Taken from Wikipedia:

Mephistopheles (/ˌmɛfɪˈstɒfɪˌliːz/, German pronunciation: [mefɪˈstɔfɛlɛs]; also Mephistophilus, Mephistophilis, Mephostopheles, Mephisto, Mephastophilis, and other variants) is a demon featured in German folklore. He originally appeared in literature as the demon in the Faust legend, and he has since appeared in other works as a stock character.

The name Mephistopheles is associated with the Faust legend of a scholar, based on the historical Johann Georg Faust. In the legend, Faust wagers his soul with Mephistopheles.

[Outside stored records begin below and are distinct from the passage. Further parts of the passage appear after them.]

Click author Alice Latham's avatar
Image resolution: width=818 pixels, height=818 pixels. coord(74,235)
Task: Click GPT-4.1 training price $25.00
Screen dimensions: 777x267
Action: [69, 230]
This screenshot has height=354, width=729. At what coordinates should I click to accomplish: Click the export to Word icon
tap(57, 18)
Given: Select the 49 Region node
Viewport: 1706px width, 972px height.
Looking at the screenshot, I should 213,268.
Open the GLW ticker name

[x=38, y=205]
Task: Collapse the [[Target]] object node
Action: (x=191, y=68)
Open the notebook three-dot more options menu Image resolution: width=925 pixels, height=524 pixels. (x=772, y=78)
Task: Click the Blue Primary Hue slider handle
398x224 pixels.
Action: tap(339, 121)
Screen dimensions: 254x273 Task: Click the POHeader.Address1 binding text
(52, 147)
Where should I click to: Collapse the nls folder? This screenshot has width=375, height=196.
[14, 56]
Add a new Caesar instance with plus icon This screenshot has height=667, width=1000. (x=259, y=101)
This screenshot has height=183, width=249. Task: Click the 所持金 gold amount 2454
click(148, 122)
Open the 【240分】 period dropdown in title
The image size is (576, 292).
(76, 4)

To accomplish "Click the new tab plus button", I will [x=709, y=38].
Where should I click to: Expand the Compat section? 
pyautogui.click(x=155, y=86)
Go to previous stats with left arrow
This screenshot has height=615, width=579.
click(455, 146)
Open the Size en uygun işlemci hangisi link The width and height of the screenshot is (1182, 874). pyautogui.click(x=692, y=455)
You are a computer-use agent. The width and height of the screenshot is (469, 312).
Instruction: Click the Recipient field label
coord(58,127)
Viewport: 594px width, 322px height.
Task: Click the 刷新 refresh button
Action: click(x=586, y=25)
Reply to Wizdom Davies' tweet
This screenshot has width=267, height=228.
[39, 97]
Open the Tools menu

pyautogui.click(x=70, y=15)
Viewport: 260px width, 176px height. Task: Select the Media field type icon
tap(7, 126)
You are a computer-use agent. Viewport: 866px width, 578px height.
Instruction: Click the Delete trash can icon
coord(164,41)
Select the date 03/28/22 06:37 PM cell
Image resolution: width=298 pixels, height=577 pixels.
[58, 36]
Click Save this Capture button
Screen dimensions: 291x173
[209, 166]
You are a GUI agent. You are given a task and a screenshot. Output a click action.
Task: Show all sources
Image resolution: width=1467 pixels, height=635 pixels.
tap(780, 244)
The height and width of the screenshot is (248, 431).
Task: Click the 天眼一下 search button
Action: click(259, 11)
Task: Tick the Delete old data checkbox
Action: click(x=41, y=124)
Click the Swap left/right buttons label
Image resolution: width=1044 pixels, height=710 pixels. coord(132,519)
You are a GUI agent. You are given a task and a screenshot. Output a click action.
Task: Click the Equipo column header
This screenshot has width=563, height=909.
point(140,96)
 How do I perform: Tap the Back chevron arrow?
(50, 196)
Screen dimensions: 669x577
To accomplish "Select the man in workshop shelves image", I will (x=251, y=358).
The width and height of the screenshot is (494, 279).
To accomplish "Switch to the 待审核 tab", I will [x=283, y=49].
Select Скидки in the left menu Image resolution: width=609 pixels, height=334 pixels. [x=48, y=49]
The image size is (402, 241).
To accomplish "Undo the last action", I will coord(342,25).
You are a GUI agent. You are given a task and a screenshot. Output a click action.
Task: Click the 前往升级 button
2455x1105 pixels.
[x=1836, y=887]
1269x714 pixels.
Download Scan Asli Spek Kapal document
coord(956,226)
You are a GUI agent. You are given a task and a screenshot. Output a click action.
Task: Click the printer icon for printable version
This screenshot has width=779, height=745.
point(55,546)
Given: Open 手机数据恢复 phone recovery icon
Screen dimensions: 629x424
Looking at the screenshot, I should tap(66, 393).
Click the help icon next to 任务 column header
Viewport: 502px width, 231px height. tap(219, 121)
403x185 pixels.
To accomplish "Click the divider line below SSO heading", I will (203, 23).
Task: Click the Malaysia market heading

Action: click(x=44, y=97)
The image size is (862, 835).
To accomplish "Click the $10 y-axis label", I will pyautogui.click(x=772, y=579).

The name appears in the late 16th century Faust chapbooks. In the 1725 version, which Goethe read, Mephostophiles is a devil in the form of a greyfriar summoned by Faust in a wood outside Wittenberg. From the chapbooks, the name entered Faustian literature. Many authors have used it, from Christopher Marlowe to Goethe. In the 1616 edition of The Tragical History of Doctor Faustus, Mephostophiles became Mephistophilis. Mephistopheles in later treatments of the Faust material frequently figures as a title character: in Meyer Lutz’ Mephistopheles, or Faust and Marguerite (1855), Arrigo Boito’s Mefistofele (1868), Klaus Mann’s Mephisto, and Franz Liszt’s Mephisto Waltzes.